クロアチアのソルタ島で干ばつが長期化していることから、現地の農家たちは、2021/22年の収穫期におけるオリーブオイルの生産量が25%減少すると予測している。
ショルタ島は、ダルマチア地方南部のアドリア海沿岸沖にある群島に位置し、通常は温暖な冬と暑く乾燥した夏で知られています。しかし、ここ数年の夏はますます暑く乾燥しているようです。
「私たちは収穫を早めに行い、収穫直後に主に青オリーブを搾油します。なぜなら、高収量よりも、オイルの高いフルーティーさ、スパイシーさ、そして新鮮さを重視しているからです」
「干ばつによる影響はダルマチアのオリーブ生産者に及んでいます」と、島内の20の生産者で構成される組合「ズラトナ・ショルタンカ」の会長、ズラトコ・ブリッチ氏は『Olive Oil Times』に語りました。「長期間の無雨にうまく耐え抜いたオリーブの木は、全体の3分の1から半分程度です。」
関連記事:2021年収穫状況の最新情報「しかし、品質は極めて高くなる可能性があります」と彼は付け加えた。「オイルには苦味やスパイシーさがやや強く感じられるかもしれませんが、そのような特性があるからといって、オリーブオイル愛好家が楽しみを止めることはないでしょう。」
ブリッチ氏によると、同島では2020/21年に2,000リットルの有機エキストラバージンオリーブオイルが生産されたが、これは2019/20年の3,500リットルからわずかに減少した。今年については、生産者が約1,500リットルを収穫すると彼は見込んでいる。
国際オリーブ評議会のデータによると、クロアチアの2020/21年産期のオリーブオイル生産量は4,600トンで、2016/17年産期以来の最高記録となった。
150本の「ショルタンカ」と100本の「オブリツァ」を栽培するブリッチ氏は、クロアチアの他の多くの生産者と同様に、「ズラトナ・ショルタンカ」は量より質を重視していると語った。

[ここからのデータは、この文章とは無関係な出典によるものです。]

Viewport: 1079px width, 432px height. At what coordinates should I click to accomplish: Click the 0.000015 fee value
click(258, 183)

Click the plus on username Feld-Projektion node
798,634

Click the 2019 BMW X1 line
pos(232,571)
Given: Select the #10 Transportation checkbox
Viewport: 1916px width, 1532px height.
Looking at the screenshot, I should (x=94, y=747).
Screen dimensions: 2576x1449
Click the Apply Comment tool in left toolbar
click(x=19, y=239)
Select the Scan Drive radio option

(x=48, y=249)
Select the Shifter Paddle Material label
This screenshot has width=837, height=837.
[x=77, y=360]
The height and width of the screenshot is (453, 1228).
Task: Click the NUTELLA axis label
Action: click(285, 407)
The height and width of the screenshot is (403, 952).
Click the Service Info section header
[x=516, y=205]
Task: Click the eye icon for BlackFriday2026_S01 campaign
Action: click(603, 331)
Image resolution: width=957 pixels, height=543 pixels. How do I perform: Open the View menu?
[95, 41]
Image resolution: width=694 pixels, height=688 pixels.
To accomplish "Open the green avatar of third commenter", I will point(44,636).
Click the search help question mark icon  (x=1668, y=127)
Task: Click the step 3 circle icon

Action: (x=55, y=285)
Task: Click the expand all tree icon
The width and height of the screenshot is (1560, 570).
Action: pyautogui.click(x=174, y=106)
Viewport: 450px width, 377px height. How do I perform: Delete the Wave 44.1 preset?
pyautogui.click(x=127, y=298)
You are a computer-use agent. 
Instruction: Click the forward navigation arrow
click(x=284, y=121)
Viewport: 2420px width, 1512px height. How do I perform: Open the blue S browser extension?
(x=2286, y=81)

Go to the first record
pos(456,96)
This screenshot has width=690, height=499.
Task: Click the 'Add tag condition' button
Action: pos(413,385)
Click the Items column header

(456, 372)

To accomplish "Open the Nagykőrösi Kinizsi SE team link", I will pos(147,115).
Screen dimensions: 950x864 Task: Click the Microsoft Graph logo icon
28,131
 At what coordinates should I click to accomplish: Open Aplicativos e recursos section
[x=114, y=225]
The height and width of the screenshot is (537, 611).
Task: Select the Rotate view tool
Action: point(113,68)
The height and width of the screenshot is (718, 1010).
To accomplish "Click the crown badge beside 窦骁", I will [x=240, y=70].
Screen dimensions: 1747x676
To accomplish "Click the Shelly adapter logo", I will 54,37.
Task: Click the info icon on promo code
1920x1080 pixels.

2016年、ショルタ島産のオリーブオイルは欧州連合(EU)から原産地呼称保護(PDO)の認定を受け、これが生産者による品質追求の取り組みを後押しする一助となった。

ショルタ島
「私たちにとって量より質が重要であるため、オイルに加工するのは最高品質の果実のみを選んでいます」と彼は語った。「収穫は早めに行い、収穫直後に主に青オリーブを加工します。なぜなら、高収量よりも、オイルの高いフルーティーさ、スパイシーさ、そして新鮮さを重視しているからです。」
ブリッチ氏はさらに、島のオリーブ生産者たちは、高品質なエキストラバージンオリーブオイルを生産するために、古くから受け継がれてきた土地整備の知恵、伝統的なオリーブ品種、接ぎ木や剪定の技術に頼ってきたと付け加えた。
しかし、近代的な搾油設備や貯蔵技術の最近の進展に加え、生産者たちが協力し合うことを決断したことで、「ズラトナ・ショルタンカ」は国際的に競争力のあるブランドへと成長することができました。
「私たちは、最高品質に対してより高い価格を支払う意思のある市場を探しています」とブリッチ氏は語った。「ダルマチアのオリーブ生産者たちは、国際コンクール、特に2021年のNYIOOC世界オリーブオイルコンペティションでの成功に勇気づけられ、この厳しい市場を共に攻略しようと乗り出しました。」